How are civil liberties safeguarded?
From inclusion to removal, one of the key controversies with the terrorist watchlist, and perhaps most notably the No-Fly List, is the issue of protecting civil liberties. “For any law enforcement agency, navigating the First Amendment part is important,” Lammert said.
Nominations to the TSDB are not permitted solely based on “race, ethnicity, national origin, religious affiliation, or First Amendment-protected activities,” the TSC’s FAQ page states.  
Perhaps one of the biggest questions is what happens if a person has been mistakenly included on the No-Fly List. The Department of Homeland Security has a redress program, the DHS Traveler Redress Inquiry Program, commonly referred to as DHS TRIP, where a person can challenge being on the list. Often if it is a clear mistake, the person can be quickly removed.
But the government refuses to provide notice of the reasons individuals are placed on a watchlist — which means people cannot petition for meaningful redress before a judge or neutral party, according to Sethi.
The overall watchlist system is “based on over-inclusive and vague standards,” he said, adding that “your connection to terrorism can be extraordinarily remote and you can still be on the master terrorist watchlist.”
Can a single social media post get you placed on the watchlist? According to Sethi, a person can be “branded a terrorist based on a single Facebook, Twitter or social media post.”
But the former official said that is not the case — “Never. Somebody does a Tweet, ‘I hate America, I want to blow it up’ and you get on the watchlist? No. That’s not how it works,” Healy said. A social media post, however, can be one way a person comes to the attention of an agency, but then the nominating process must be followed and the reasonable standard suspicion must be met before someone is placed onto the watchlist, Lammert said.
The NCTC guidance states that a person cannot be proposed to the watchlist “based on source reporting that nominating personnel identify as, or know to be, unreliable or not credible. Single source information, including but not limited to ‘walk-in’, ‘write-in’, or postings on social media sites, however, should not automatically be discounted merely because of the manner in which it was received.” The agency instead should “evaluate the credibility of the source, as well as the nature and specificity of the information, and nominate even if that source is uncorroborated, assuming the information supports a reasonable suspicion that the individual is a known or suspected or there is another basis for watchlisting the individual.”
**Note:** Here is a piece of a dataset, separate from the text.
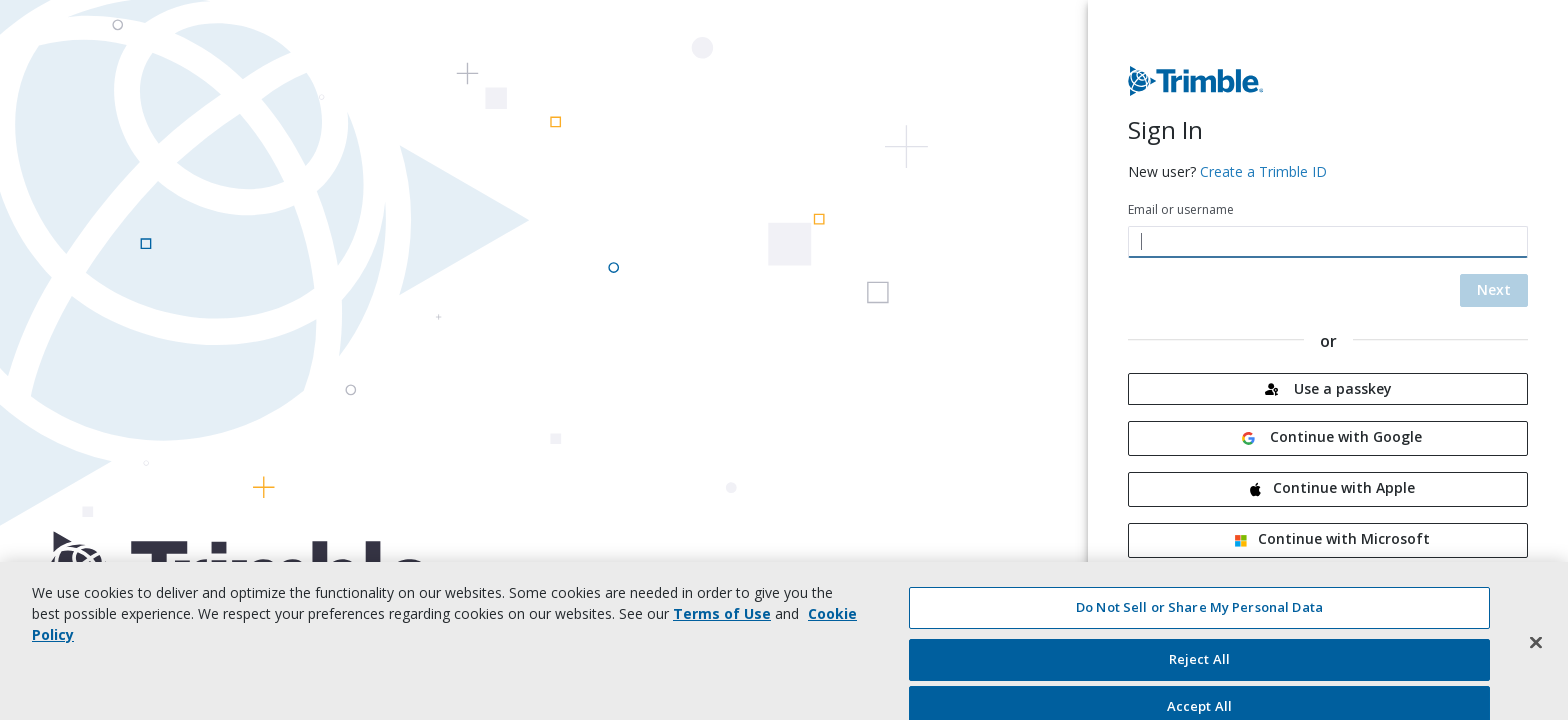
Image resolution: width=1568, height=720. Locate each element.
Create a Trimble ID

Sethi also criticized the watchlist system as discriminatory, pointing out that The Intercept’s leaked documents showed that the Detroit suburb of Dearborn — with a significant number of Muslim residents within its population of under 100,000 people — has more people on the terrorist watchlist than any city in the United States other than New York City.
At the Terrorist Screening Center, “it’s a very difficult challenge because you’ve got to balance civil liberties against protecting the American people,” Healy said, but it is key to U.S. counterterrorism efforts.
The bottom line, Healy said, is that “if the complaint about the Orlando guy is he was watchlisted and they pulled him off because there wasn’t enough information, that’s how the process works. You don’t get watchlisted forever,” he said.
“It is constantly scrutinized by the case agent to say, is the information valid? Should this guy continue to be watchlisted? And at the end of it, if they don’t see him do anything, they pull him off,” Healy said. “And no one would argue that. The only time they would argue that is if the guy blows something up and they go, oh, you should have read his mind. We can’t do that. Whether you like it or not, there are constitutional protections for people in this country.”
Mackenzie Weinger is a national security reporter at The Cipher Brief.